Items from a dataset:

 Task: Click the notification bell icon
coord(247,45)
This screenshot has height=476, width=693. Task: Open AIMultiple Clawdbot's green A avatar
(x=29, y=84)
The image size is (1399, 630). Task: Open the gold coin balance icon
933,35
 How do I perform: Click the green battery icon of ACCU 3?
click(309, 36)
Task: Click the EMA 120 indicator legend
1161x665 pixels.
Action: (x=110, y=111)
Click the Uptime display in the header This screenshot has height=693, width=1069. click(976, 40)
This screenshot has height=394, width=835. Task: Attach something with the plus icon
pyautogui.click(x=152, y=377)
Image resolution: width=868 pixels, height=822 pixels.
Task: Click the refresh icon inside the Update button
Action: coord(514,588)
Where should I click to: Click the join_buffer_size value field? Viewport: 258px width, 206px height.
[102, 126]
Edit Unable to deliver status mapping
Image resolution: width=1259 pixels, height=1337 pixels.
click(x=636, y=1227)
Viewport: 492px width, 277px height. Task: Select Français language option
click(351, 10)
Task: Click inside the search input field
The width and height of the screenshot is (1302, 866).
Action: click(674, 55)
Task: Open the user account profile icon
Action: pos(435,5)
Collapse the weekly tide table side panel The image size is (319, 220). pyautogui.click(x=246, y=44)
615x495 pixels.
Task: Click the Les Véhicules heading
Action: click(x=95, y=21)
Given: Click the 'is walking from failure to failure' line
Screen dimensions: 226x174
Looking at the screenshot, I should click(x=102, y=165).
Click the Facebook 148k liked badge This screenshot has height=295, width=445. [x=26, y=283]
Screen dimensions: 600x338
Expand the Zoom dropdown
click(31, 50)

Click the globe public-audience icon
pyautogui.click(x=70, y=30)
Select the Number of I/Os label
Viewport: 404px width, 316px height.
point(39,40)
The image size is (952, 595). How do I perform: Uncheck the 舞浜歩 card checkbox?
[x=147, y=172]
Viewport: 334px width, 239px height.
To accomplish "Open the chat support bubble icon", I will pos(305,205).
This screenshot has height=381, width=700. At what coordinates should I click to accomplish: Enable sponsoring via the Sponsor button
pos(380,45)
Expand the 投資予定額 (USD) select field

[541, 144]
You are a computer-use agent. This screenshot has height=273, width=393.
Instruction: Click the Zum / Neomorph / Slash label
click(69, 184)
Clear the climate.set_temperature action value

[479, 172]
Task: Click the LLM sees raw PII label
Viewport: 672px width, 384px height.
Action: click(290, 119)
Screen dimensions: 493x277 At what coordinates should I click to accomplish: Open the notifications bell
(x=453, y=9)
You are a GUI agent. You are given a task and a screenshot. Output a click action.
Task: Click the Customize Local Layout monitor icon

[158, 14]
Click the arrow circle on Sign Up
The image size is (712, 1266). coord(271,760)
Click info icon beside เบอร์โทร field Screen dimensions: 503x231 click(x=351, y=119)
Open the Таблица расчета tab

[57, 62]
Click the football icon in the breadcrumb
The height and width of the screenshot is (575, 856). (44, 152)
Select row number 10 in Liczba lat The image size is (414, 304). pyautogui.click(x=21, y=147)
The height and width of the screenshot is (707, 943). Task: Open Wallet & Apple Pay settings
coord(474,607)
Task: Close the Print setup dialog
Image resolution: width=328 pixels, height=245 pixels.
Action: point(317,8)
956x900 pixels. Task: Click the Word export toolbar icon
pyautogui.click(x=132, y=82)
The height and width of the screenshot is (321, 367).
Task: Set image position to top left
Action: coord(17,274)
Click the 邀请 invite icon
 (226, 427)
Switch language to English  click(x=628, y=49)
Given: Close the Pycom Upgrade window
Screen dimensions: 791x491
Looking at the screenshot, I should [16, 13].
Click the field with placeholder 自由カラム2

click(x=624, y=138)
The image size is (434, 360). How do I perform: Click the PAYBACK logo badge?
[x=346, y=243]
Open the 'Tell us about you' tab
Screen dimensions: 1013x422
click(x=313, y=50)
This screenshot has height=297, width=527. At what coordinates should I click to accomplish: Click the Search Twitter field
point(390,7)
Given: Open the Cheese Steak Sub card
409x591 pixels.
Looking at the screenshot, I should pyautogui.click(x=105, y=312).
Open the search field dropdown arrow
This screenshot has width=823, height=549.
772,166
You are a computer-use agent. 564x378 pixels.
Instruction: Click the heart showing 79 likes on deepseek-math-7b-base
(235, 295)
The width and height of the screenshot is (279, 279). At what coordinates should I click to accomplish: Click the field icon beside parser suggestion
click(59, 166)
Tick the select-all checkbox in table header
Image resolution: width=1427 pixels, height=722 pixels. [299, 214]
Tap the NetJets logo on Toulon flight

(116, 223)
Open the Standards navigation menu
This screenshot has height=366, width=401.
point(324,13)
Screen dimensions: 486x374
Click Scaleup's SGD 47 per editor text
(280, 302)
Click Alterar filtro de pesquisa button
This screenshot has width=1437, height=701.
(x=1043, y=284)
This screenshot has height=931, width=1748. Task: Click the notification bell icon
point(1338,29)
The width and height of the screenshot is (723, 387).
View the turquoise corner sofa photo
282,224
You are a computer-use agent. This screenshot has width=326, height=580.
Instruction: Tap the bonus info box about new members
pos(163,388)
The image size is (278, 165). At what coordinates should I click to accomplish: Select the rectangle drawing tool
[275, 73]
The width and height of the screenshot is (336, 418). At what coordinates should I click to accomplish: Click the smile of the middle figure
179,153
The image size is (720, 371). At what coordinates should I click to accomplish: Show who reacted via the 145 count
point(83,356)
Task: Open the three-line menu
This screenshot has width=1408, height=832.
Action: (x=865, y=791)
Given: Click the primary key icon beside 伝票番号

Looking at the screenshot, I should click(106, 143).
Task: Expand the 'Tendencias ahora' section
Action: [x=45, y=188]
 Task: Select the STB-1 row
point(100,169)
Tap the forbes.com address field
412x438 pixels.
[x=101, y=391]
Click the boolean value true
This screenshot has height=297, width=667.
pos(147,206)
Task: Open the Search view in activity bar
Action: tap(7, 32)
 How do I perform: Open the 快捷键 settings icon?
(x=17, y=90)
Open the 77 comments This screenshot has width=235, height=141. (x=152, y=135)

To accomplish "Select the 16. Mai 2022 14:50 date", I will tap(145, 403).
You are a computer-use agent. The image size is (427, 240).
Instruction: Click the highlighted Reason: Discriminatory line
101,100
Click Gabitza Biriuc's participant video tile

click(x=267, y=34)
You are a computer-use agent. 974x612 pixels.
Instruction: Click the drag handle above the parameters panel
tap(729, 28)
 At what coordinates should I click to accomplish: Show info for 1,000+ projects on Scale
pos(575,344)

__ACTION ITEM__. Restate all of the data above. Match it word for word.

__RESPONSE TO THE EXERCISE__.
 Task: Click the notification bell icon
coord(247,45)
This screenshot has height=476, width=693. Task: Open AIMultiple Clawdbot's green A avatar
(x=29, y=84)
The image size is (1399, 630). Task: Open the gold coin balance icon
933,35
 How do I perform: Click the green battery icon of ACCU 3?
click(309, 36)
Task: Click the EMA 120 indicator legend
1161x665 pixels.
Action: (x=110, y=111)
Click the Uptime display in the header This screenshot has height=693, width=1069. click(976, 40)
This screenshot has height=394, width=835. Task: Attach something with the plus icon
pyautogui.click(x=152, y=377)
Image resolution: width=868 pixels, height=822 pixels.
Task: Click the refresh icon inside the Update button
Action: coord(514,588)
Where should I click to: Click the join_buffer_size value field? Viewport: 258px width, 206px height.
[102, 126]
Edit Unable to deliver status mapping
Image resolution: width=1259 pixels, height=1337 pixels.
click(x=636, y=1227)
Viewport: 492px width, 277px height. Task: Select Français language option
click(351, 10)
Task: Click inside the search input field
The width and height of the screenshot is (1302, 866).
Action: click(674, 55)
Task: Open the user account profile icon
Action: pos(435,5)
Collapse the weekly tide table side panel The image size is (319, 220). pyautogui.click(x=246, y=44)
615x495 pixels.
Task: Click the Les Véhicules heading
Action: click(x=95, y=21)
Given: Click the 'is walking from failure to failure' line
Screen dimensions: 226x174
Looking at the screenshot, I should click(x=102, y=165).
Click the Facebook 148k liked badge This screenshot has height=295, width=445. [x=26, y=283]
Screen dimensions: 600x338
Expand the Zoom dropdown
click(31, 50)

Click the globe public-audience icon
pyautogui.click(x=70, y=30)
Select the Number of I/Os label
Viewport: 404px width, 316px height.
point(39,40)
The image size is (952, 595). How do I perform: Uncheck the 舞浜歩 card checkbox?
[x=147, y=172]
Viewport: 334px width, 239px height.
To accomplish "Open the chat support bubble icon", I will pos(305,205).
This screenshot has height=381, width=700. At what coordinates should I click to accomplish: Enable sponsoring via the Sponsor button
pos(380,45)
Expand the 投資予定額 (USD) select field

[541, 144]
You are a computer-use agent. This screenshot has height=273, width=393.
Instruction: Click the Zum / Neomorph / Slash label
click(69, 184)
Clear the climate.set_temperature action value

[479, 172]
Task: Click the LLM sees raw PII label
Viewport: 672px width, 384px height.
Action: click(290, 119)
Screen dimensions: 493x277 At what coordinates should I click to accomplish: Open the notifications bell
(x=453, y=9)
You are a GUI agent. You are given a task and a screenshot. Output a click action.
Task: Click the Customize Local Layout monitor icon

[158, 14]
Click the arrow circle on Sign Up
The image size is (712, 1266). coord(271,760)
Click info icon beside เบอร์โทร field Screen dimensions: 503x231 click(x=351, y=119)
Open the Таблица расчета tab

[57, 62]
Click the football icon in the breadcrumb
The height and width of the screenshot is (575, 856). (44, 152)
Select row number 10 in Liczba lat The image size is (414, 304). pyautogui.click(x=21, y=147)
The height and width of the screenshot is (707, 943). Task: Open Wallet & Apple Pay settings
coord(474,607)
Task: Close the Print setup dialog
Image resolution: width=328 pixels, height=245 pixels.
Action: point(317,8)
956x900 pixels. Task: Click the Word export toolbar icon
pyautogui.click(x=132, y=82)
The height and width of the screenshot is (321, 367).
Task: Set image position to top left
Action: coord(17,274)
Click the 邀请 invite icon
 (226, 427)
Switch language to English  click(x=628, y=49)
Given: Close the Pycom Upgrade window
Screen dimensions: 791x491
Looking at the screenshot, I should [16, 13].
Click the field with placeholder 自由カラム2

click(x=624, y=138)
The image size is (434, 360). How do I perform: Click the PAYBACK logo badge?
[x=346, y=243]
Open the 'Tell us about you' tab
Screen dimensions: 1013x422
click(x=313, y=50)
This screenshot has height=297, width=527. At what coordinates should I click to accomplish: Click the Search Twitter field
point(390,7)
Given: Open the Cheese Steak Sub card
409x591 pixels.
Looking at the screenshot, I should pyautogui.click(x=105, y=312).
Open the search field dropdown arrow
This screenshot has width=823, height=549.
772,166
You are a computer-use agent. 564x378 pixels.
Instruction: Click the heart showing 79 likes on deepseek-math-7b-base
(235, 295)
The width and height of the screenshot is (279, 279). At what coordinates should I click to accomplish: Click the field icon beside parser suggestion
click(59, 166)
Tick the select-all checkbox in table header
Image resolution: width=1427 pixels, height=722 pixels. [299, 214]
Tap the NetJets logo on Toulon flight

(116, 223)
Open the Standards navigation menu
This screenshot has height=366, width=401.
point(324,13)
Screen dimensions: 486x374
Click Scaleup's SGD 47 per editor text
(280, 302)
Click Alterar filtro de pesquisa button
This screenshot has width=1437, height=701.
(x=1043, y=284)
This screenshot has height=931, width=1748. Task: Click the notification bell icon
point(1338,29)
The width and height of the screenshot is (723, 387).
View the turquoise corner sofa photo
282,224
You are a computer-use agent. This screenshot has width=326, height=580.
Instruction: Tap the bonus info box about new members
pos(163,388)
The image size is (278, 165). At what coordinates should I click to accomplish: Select the rectangle drawing tool
[275, 73]
The width and height of the screenshot is (336, 418). At what coordinates should I click to accomplish: Click the smile of the middle figure
179,153
The image size is (720, 371). At what coordinates should I click to accomplish: Show who reacted via the 145 count
point(83,356)
Task: Open the three-line menu
This screenshot has width=1408, height=832.
Action: (x=865, y=791)
Given: Click the primary key icon beside 伝票番号

Looking at the screenshot, I should click(106, 143).
Task: Expand the 'Tendencias ahora' section
Action: [x=45, y=188]
 Task: Select the STB-1 row
point(100,169)
Tap the forbes.com address field
412x438 pixels.
[x=101, y=391]
Click the boolean value true
This screenshot has height=297, width=667.
pos(147,206)
Task: Open the Search view in activity bar
Action: tap(7, 32)
 How do I perform: Open the 快捷键 settings icon?
(x=17, y=90)
Open the 77 comments This screenshot has width=235, height=141. (x=152, y=135)

To accomplish "Select the 16. Mai 2022 14:50 date", I will tap(145, 403).
You are a computer-use agent. The image size is (427, 240).
Instruction: Click the highlighted Reason: Discriminatory line
101,100
Click Gabitza Biriuc's participant video tile

click(x=267, y=34)
You are a computer-use agent. 974x612 pixels.
Instruction: Click the drag handle above the parameters panel
tap(729, 28)
 At what coordinates should I click to accomplish: Show info for 1,000+ projects on Scale
pos(575,344)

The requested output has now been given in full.